Inspirou-se em Fátima Molina, Chiquita ou em Roberto Leal para construir quatro temas baseados em música popular, mas feitos a pensar na pista de dança. “Apesar de lutar muito por tentar fazer coisas novas, não tem que ser 100% novo. O que tentei fazer ao reinterpretar aquilo foi criar uma versão nova e dançável que seja fácil para o clube. Não sei se é tributo, se é homenagem, mas isto existe e ninguém está a reparar. Há muita música portuguesa muito bem feita que não tem destaque. Não é que tenha saído na altura errada, mas o tempo passa rápido e há coisas que sobrevivem e outras ficam para trás.” E não sentiu qualquer preconceito ou constrangimento em abordar estas músicas, explica. “Todos falam mal d‘O Ritmo do Amor’ [de Emanuel], mas aquilo toca e o pessoal sabe a letra. O José Pinhal tornou-se cool, mas ele sempre esteve ali.

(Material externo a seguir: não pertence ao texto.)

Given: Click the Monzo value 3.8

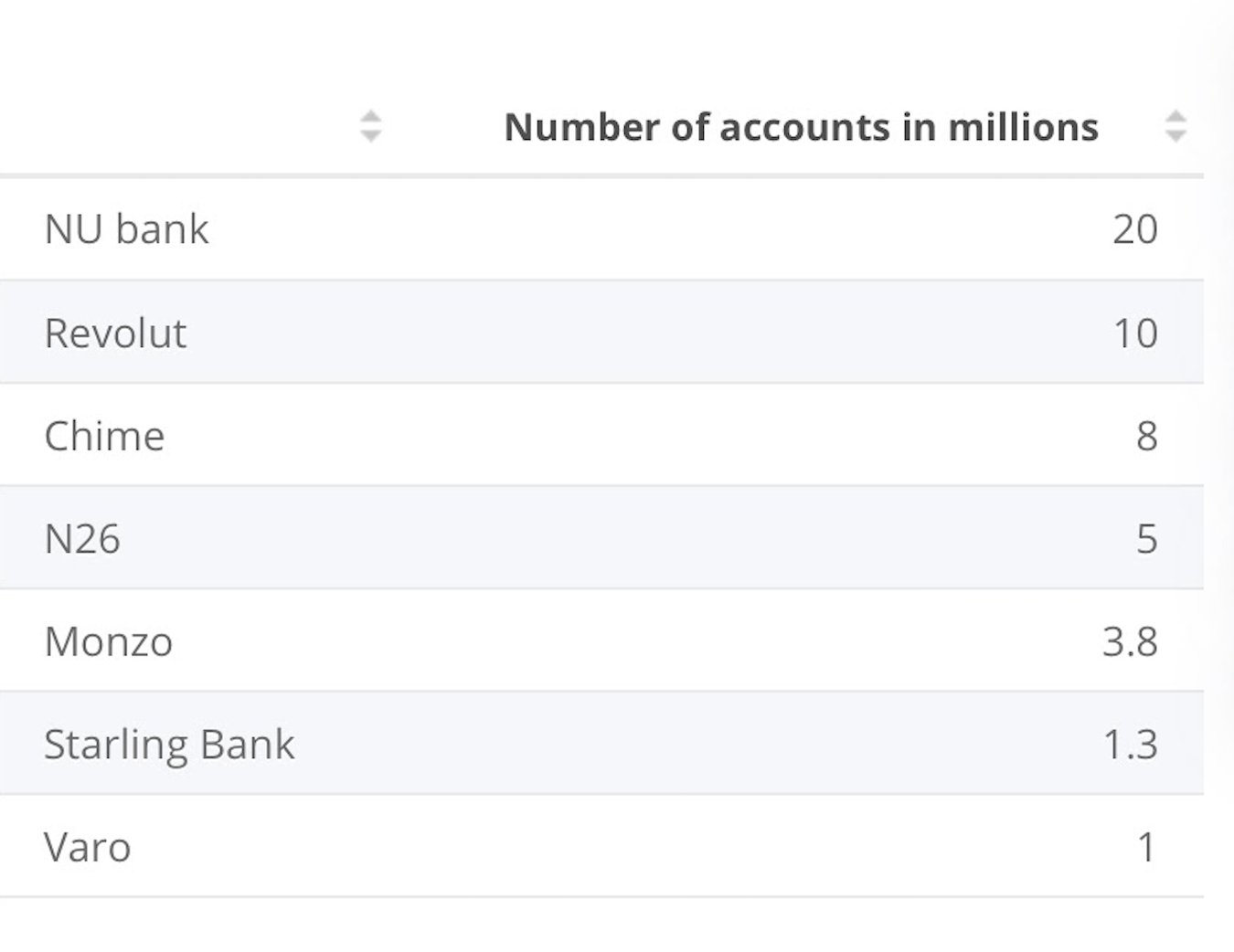Looking at the screenshot, I should [x=1131, y=641].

Agora imagina criares esse hype à volta destas coisas todas. Contribuir para isso é aquilo que mais me move. Elevar a música portuguesa é um bem maior para mim. Se daqui a 10 anos a música de baile for uma cena e eu tiver ajudado a contribuir para isso, fantástico.”

Vê-se a continuar o legado da música popular em Portugal e faz uma analogia com o negócio do pai, um dos sócios da Nova Pombalina, tasca tradicional portuguesa da Baixa lisboeta, aberta desde os anos 80. “Se pudesse continuar com aquilo continuava, acho bonita a cena da passagem de testemunho. É como na música. Este pessoal fez isto tudo, também nos compete a nós continuar o legado. Porque é que tenho de estar sempre a imitar um americano? É um bocado por aí. Além de que a Baixa precisa de sítios portugueses.”

Obviamente, esta visão não o impede de ter os olhos postos no mundo. Afinal, Rua Rosa, 24 foi editado por uma editora alemã, o que tem dado um “alcance grande” ao projeto, e Pedro da Linha tem o objetivo claro de se internacionalizar. Já colaborou com artistas de vários países e pretende continuar a estabelecer essas pontes artísticas nos próximos meses. No NOS Alive, por exemplo, vai atuar com o dominicano Kelman Duran, que participou no seu Da Linha.

“Queria lançar mais um EP este ano, porque a cultura do EP está a voltar e muito bem. Estou a planear outros projetos colaborativos também. Em nome próprio, vejo-me a continuar a explorar a música popular portuguesa. Era infeliz se só fizesse este EP e agora fosse fazer techno [risos]”, brinca. “Vejo-me a explorar cada vez mais nos próximos tempos e a tentar trazer ao de cima coisas ótimas que deviam estar cá fora. O ideal para mim até seria fazer colaborações. Só que, ou os artistas de que gosto infelizmente já não estão cá, ou é difícil esperar que os que estão tenham abertura… Mas esses encontros improváveis podem gerar coisas muito interessantes”, diz, atirando para cima da mesa nomes inesperados como Ágata, Ana Malhoa ou Ruth Marlene.